By Akshay Tarfe:
The media narrative about Bhutan still remains as a peaceful Himalayan utopia with a green economy. Most of that, might be true. But perhaps what we don’t know is that Bhutan is home to some of the most draconian and dictatorial laws coupled with a glaring history of xenophobia and ethnic hatred.
In 1996, the population in the refugee camps of Nepal exploded. The United Nations Refugee Agency (UNHCR) declared that the camps had more than 100,000 people from Bhutan. The International Organisation for Migration (IOM) and the UNHCR had to start a large-scale rehabilitation program for those people who had suffered due to the ethnic cleansing in Bhutan. The main reason was that they were not ‘Bhutanese enough’ to stay in a country where they had lived for generations. The Bhutanese army forced them to sign the forms which said they are leaving the country voluntarily. Overnight, these hardworking people became refugees and were forced to settle in 10 camps across Nepal.

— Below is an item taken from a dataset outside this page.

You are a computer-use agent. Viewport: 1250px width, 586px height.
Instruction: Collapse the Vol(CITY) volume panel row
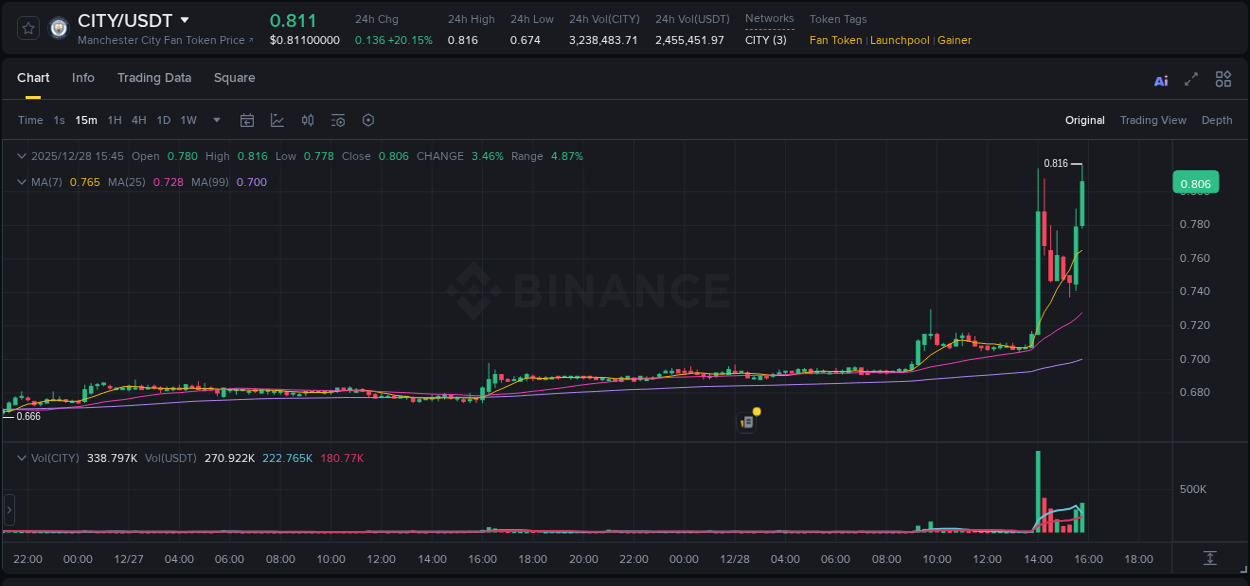[x=20, y=456]
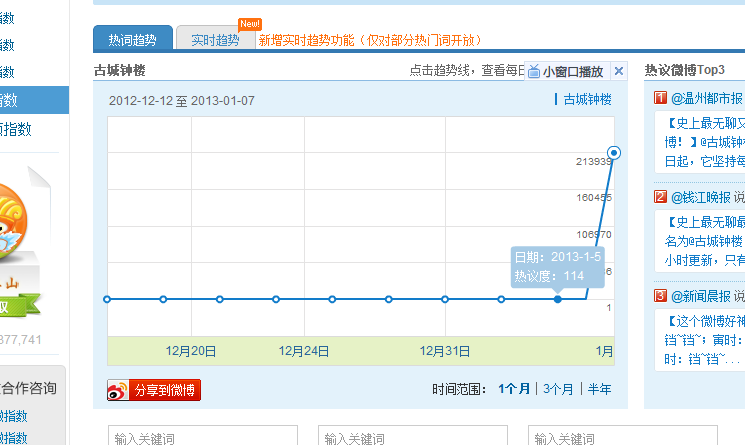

It was part of a massive project sanctioned by the government to protect the culture and the identity of Bhutan. The Citizenship Act of 1985 was mostly targeted against the ‘Lhotshampas’ community in Bhutan. This ethnic group consisted of people of Nepalese origin who migrated to Bhutan after economic reforms were announced in 1960s. They came here as construction workers and labourers and settled in the southern parts of the country. Their distinct language, culture and religion were considered to be against the ‘Driglam Namzha’, the Bhutanese national dress and etiquette code.
After Sikkim became part of India, the political masters in Thimphu saw it as a victory for the Nepali migrant majority over the monarchy of Sikkim. This, combined with other factors, forced them to pass draconian and dictatorial laws to make Bhutan a homogeneous country with one language. Immigration is strictly prohibited in Bhutan today. The so called ‘One Nation, One People‘ policy enacted by the government pushed the Himalayan Kingdom into long lasting ethnic violence.
The importance of Buddhism cannot be denied in the national identity of Bhutan but the country has rejected idea of secularism by making Mahayana and Vajrayana Buddhism as the state religion. The constitution of 2008 provides religious freedom but it has remained largely on paper. The International Religious Freedom report published by the U.S. State Department says that societal and governmental pressure for conformity with religious norms was prevalent.
The country is also very particular about their language and clothing style. People are expected to wear clothes prescribed by the government during business hours. After 1985, Bhutan slowly eliminated languages other than Dzongkha out of its school syllabus. It began the process of becoming a uni-lingual country. This upset many ethnic groups, including people of Nepalese origin, who were forced to learn Dzongkha.
Till recent time, the media was completely government-owned. The private newspapers and magazines in Bhutan are also at the mercy of the government because advertising from the private sector is very small in Bhutan and the tradition to advertise products is almost non-existent. This also makes it difficult to run critical stories on the government.
While I am not trying to project Bhutan as a North Korean-styled dictatorship, my aim is to highlight certain aspects generally ignored by the world media while praising its Gross National Happiness Index (GNH) and carbon negative economy.